Task to complete – Across the records below, how many lines contain the string "will"? Give the number by itself.

======== Stored data ========

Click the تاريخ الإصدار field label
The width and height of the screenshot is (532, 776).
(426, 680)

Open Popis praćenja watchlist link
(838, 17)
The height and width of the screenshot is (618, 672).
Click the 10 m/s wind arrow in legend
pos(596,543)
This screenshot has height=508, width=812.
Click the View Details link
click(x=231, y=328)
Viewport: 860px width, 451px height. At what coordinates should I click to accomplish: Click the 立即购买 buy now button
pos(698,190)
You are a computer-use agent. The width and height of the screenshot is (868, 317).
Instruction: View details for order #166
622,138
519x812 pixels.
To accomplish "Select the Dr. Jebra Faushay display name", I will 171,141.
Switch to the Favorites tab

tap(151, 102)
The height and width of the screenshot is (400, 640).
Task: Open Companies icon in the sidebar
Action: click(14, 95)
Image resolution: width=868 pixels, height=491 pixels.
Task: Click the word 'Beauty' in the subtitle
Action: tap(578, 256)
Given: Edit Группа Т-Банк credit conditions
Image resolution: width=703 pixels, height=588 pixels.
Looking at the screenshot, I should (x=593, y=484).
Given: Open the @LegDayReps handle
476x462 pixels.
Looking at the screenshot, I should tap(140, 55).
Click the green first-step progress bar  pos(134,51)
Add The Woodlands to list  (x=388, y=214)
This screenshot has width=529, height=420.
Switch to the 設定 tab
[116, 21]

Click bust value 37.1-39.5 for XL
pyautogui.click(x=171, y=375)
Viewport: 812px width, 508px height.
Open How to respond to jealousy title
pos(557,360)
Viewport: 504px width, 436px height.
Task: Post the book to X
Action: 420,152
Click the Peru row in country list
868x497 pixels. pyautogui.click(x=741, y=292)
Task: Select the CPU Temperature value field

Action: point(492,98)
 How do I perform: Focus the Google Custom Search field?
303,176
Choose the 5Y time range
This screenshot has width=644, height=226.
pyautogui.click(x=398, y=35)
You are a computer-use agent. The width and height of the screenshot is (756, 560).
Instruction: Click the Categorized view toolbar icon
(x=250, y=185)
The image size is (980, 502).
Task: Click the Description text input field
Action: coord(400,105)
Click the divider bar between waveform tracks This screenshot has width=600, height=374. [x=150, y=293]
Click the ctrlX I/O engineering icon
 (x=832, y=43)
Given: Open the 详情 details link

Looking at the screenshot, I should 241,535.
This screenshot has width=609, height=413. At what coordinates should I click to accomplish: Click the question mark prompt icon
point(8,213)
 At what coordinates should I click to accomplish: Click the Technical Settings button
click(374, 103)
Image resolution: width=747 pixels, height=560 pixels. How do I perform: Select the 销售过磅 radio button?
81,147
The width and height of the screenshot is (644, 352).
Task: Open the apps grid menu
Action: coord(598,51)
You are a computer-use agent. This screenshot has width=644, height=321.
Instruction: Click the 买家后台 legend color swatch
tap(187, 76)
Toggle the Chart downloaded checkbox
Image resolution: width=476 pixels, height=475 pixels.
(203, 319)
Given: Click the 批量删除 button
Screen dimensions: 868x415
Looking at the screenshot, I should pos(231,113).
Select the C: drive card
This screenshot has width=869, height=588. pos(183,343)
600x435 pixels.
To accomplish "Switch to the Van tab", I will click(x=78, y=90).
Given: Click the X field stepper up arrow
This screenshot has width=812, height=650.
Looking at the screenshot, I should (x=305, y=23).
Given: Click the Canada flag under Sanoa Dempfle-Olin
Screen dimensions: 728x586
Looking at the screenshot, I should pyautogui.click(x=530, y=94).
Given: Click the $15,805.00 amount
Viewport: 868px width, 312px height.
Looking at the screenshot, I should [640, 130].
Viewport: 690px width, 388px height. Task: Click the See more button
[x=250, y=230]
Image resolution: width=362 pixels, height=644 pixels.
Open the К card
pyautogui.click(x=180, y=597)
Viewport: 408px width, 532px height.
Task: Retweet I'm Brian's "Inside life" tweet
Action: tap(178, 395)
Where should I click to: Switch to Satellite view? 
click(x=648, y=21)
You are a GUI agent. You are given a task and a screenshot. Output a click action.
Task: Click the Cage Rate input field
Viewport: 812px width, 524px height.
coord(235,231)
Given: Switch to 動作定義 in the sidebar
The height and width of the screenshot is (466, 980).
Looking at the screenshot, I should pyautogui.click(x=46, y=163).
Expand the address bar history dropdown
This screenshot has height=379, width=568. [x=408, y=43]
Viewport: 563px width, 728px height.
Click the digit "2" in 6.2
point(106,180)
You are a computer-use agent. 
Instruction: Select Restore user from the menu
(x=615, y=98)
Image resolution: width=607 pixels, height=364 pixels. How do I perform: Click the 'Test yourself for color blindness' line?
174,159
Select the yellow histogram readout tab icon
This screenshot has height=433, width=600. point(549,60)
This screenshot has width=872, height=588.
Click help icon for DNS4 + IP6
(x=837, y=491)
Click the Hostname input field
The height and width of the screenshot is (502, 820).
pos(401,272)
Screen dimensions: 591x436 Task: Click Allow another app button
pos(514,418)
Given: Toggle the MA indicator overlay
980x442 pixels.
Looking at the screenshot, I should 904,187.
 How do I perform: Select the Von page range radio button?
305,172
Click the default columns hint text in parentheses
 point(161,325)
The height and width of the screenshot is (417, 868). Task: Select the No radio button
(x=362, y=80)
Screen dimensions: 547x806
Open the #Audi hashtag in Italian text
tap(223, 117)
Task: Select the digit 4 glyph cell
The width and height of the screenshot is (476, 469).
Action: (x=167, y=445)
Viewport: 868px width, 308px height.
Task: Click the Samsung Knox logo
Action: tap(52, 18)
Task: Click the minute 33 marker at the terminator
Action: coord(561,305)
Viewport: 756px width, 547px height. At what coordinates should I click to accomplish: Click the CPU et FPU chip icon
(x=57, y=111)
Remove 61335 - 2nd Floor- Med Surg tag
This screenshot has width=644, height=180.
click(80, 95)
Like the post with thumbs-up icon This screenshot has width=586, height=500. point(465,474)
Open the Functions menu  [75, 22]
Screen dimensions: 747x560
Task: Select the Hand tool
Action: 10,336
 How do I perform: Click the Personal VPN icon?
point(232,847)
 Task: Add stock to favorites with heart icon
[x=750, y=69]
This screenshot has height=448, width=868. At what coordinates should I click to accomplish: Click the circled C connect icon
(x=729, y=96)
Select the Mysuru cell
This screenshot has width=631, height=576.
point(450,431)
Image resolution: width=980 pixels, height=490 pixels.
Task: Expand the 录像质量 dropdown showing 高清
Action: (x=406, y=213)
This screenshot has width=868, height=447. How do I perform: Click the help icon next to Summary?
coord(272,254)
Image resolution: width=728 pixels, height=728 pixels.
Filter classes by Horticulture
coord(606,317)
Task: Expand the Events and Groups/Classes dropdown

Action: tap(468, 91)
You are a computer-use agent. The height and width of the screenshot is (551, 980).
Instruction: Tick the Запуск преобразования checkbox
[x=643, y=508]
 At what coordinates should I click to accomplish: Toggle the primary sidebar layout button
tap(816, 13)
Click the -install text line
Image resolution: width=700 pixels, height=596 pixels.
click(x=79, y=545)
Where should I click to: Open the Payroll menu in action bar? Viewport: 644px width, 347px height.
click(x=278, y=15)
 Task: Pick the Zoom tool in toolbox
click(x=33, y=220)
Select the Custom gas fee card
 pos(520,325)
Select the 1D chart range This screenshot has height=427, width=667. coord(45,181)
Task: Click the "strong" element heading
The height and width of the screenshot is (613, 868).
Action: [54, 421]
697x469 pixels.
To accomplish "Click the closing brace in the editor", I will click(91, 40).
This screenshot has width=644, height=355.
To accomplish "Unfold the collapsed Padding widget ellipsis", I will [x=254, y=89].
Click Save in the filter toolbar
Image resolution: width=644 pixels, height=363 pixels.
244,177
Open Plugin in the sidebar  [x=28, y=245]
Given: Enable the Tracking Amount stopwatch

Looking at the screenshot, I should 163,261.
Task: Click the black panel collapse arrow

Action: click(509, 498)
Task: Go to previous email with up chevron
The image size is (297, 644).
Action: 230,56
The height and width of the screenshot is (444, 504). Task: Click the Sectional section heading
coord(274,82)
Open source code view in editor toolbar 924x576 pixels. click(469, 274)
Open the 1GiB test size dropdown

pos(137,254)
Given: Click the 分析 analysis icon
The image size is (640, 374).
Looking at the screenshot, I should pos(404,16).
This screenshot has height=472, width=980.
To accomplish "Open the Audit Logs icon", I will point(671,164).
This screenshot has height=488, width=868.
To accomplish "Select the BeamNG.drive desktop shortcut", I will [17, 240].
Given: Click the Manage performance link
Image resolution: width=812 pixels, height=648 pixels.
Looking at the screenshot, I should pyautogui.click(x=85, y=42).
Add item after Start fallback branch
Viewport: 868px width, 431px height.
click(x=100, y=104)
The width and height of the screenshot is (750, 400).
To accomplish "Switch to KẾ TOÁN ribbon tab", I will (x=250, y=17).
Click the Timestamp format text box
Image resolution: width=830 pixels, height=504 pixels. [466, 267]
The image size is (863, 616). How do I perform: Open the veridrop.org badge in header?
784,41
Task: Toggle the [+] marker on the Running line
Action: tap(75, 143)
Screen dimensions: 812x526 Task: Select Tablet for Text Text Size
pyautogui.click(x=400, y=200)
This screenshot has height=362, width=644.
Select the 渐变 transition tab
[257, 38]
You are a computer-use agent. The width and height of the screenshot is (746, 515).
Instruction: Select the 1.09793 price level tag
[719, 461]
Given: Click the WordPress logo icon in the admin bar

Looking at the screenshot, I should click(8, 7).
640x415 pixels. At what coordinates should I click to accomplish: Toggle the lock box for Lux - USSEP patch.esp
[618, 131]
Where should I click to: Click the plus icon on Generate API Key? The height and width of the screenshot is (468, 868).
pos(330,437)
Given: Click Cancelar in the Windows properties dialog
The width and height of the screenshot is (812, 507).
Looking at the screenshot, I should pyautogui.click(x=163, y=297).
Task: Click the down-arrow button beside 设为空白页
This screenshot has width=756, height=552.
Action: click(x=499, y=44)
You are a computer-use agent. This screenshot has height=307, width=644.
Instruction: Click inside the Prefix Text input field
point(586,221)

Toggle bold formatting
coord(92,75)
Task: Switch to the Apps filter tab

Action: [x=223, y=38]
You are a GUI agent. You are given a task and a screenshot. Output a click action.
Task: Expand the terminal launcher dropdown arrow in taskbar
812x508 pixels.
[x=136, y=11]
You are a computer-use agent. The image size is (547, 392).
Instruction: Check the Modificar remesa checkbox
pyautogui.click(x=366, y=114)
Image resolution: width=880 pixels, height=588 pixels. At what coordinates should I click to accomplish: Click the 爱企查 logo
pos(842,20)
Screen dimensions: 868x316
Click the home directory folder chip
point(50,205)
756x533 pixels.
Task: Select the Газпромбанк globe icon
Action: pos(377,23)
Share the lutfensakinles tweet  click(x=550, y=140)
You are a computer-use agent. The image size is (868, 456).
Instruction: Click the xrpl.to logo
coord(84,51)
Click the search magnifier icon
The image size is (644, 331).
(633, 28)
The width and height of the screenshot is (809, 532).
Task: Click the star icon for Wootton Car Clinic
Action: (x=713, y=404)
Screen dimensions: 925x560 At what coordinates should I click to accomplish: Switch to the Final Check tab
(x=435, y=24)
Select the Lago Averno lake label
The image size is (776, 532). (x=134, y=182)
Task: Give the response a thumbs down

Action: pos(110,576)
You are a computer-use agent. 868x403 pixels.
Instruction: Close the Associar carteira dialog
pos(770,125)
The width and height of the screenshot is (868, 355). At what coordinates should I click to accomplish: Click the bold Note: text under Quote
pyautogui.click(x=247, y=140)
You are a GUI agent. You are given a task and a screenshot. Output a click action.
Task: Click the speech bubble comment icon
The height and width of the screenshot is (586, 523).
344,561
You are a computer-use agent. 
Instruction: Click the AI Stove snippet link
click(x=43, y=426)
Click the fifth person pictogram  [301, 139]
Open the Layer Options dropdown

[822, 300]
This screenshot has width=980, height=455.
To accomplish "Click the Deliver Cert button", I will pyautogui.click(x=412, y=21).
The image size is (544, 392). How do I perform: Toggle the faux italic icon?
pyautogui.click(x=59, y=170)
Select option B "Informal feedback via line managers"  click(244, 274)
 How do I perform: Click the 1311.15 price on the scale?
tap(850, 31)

========

Answer to the exercise – 8